■ **Assignment**
Here is a block of records. Copy every one of them exactly.

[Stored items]
------------------------------------------------------------

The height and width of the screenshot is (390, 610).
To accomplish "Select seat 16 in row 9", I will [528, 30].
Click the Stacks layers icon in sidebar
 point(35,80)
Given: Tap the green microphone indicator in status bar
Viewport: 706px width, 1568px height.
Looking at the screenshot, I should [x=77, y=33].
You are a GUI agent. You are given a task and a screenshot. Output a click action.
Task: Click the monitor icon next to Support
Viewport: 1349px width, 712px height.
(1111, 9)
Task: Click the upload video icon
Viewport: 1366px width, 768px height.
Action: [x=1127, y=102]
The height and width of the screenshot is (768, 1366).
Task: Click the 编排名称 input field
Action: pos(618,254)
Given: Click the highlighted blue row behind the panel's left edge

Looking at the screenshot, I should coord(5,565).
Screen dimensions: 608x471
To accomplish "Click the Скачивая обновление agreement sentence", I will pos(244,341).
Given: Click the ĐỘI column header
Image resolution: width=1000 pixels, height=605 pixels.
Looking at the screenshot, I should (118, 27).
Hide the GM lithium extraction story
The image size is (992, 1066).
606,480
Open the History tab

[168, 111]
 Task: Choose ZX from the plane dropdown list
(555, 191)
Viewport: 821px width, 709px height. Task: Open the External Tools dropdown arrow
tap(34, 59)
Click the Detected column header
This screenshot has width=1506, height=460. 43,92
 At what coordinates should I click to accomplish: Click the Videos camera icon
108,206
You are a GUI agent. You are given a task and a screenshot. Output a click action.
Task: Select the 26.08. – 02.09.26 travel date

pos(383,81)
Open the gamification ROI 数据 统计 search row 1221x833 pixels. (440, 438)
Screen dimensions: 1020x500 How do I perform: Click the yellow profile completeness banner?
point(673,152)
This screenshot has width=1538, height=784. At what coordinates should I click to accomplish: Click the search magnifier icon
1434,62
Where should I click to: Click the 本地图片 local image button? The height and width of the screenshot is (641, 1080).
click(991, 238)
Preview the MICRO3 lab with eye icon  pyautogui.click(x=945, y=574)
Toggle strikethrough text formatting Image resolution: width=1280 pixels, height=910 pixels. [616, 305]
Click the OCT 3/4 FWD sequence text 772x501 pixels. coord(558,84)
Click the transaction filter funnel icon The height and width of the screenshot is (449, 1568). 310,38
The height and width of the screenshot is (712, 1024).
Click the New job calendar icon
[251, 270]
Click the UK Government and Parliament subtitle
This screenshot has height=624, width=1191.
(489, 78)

------------------------------------------------------------

■ **Response box**
The height and width of the screenshot is (390, 610).
To accomplish "Select seat 16 in row 9", I will [528, 30].
Click the Stacks layers icon in sidebar
 point(35,80)
Given: Tap the green microphone indicator in status bar
Viewport: 706px width, 1568px height.
Looking at the screenshot, I should [x=77, y=33].
You are a GUI agent. You are given a task and a screenshot. Output a click action.
Task: Click the monitor icon next to Support
Viewport: 1349px width, 712px height.
(1111, 9)
Task: Click the upload video icon
Viewport: 1366px width, 768px height.
Action: [x=1127, y=102]
The height and width of the screenshot is (768, 1366).
Task: Click the 编排名称 input field
Action: pos(618,254)
Given: Click the highlighted blue row behind the panel's left edge

Looking at the screenshot, I should coord(5,565).
Screen dimensions: 608x471
To accomplish "Click the Скачивая обновление agreement sentence", I will pos(244,341).
Given: Click the ĐỘI column header
Image resolution: width=1000 pixels, height=605 pixels.
Looking at the screenshot, I should (118, 27).
Hide the GM lithium extraction story
The image size is (992, 1066).
606,480
Open the History tab

[168, 111]
 Task: Choose ZX from the plane dropdown list
(555, 191)
Viewport: 821px width, 709px height. Task: Open the External Tools dropdown arrow
tap(34, 59)
Click the Detected column header
This screenshot has width=1506, height=460. 43,92
 At what coordinates should I click to accomplish: Click the Videos camera icon
108,206
You are a GUI agent. You are given a task and a screenshot. Output a click action.
Task: Select the 26.08. – 02.09.26 travel date

pos(383,81)
Open the gamification ROI 数据 统计 search row 1221x833 pixels. (440, 438)
Screen dimensions: 1020x500 How do I perform: Click the yellow profile completeness banner?
point(673,152)
This screenshot has width=1538, height=784. At what coordinates should I click to accomplish: Click the search magnifier icon
1434,62
Where should I click to: Click the 本地图片 local image button? The height and width of the screenshot is (641, 1080).
click(991, 238)
Preview the MICRO3 lab with eye icon  pyautogui.click(x=945, y=574)
Toggle strikethrough text formatting Image resolution: width=1280 pixels, height=910 pixels. [616, 305]
Click the OCT 3/4 FWD sequence text 772x501 pixels. coord(558,84)
Click the transaction filter funnel icon The height and width of the screenshot is (449, 1568). 310,38
The height and width of the screenshot is (712, 1024).
Click the New job calendar icon
[251, 270]
Click the UK Government and Parliament subtitle
This screenshot has height=624, width=1191.
(489, 78)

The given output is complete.